But standing here in my old apartment, they seem out of place. Inconducive. If that’s even a word. My old orange-and-black UOP sweats and a faded grey tee shirt seem more appropriate.
But then sitting on the sofa eating Chunky Monkey and feeling my belly fat hanging over my waistband used to be appropriate, too.
How things change.
I lift up the hem of the Civil-War-Captain-Kirk halter and look at my stomach. I can see my abs. I exhale and squeeze them tight and they pop. Not like they did on Friday morning when Kellan had me ready for our meeting, especially since we’ve been a bit more loose with our nutrition, but they’re definitely still there. They’re not just a dream I was having, a dream in which I’m married to a towering hunk of a man who is also kind and sweet and generous and, privately, very vulnerable and complex.
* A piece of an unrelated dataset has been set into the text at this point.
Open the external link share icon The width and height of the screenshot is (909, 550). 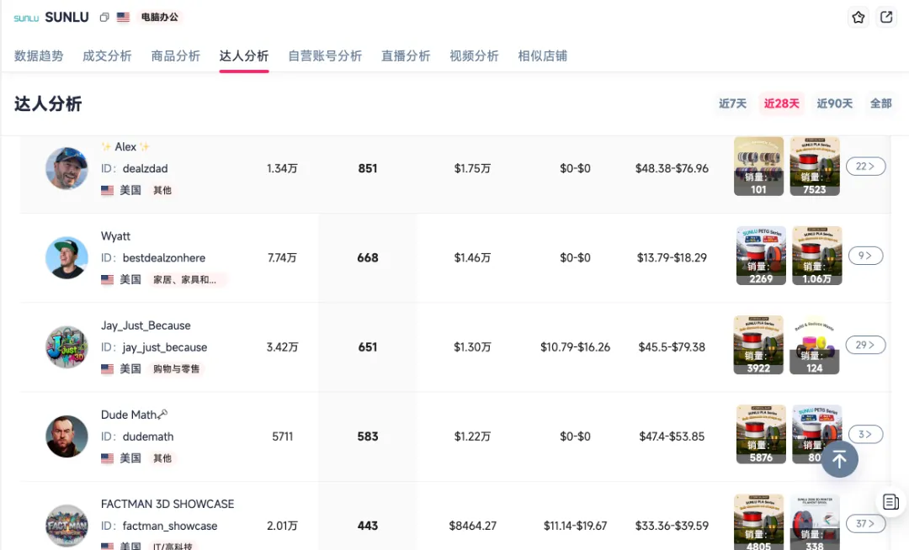coord(885,18)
A dream in which I’m a movie star. Are you kidding me? A movie star! With hair and make-up people fussing over me and a stylist adjusting this sleeve or that drape, and a director looking at me through one of those handheld lens things, framing up his shot, or whatever it is they do, giving me my motivation. Do they still do that? I don’t know. I know nothing about that world, the world into which I am being drawn more and more each day. I haven’t thought that much about it. Kellan and I have discussed it, and he’s helped me see it in a fun way that makes it not so scary, not so intimidating. I sense that if I stand here in my old apartment and dwell on it, I’m going to freak out. It’s all going to become real in a way it hasn’t yet been. And I’ll get scared and I’ll poop my new red pants and I’ll sabotage the whole thing. Sabotage my future with Kellan. Sabotage my life. Myself.
I mustn’t do that.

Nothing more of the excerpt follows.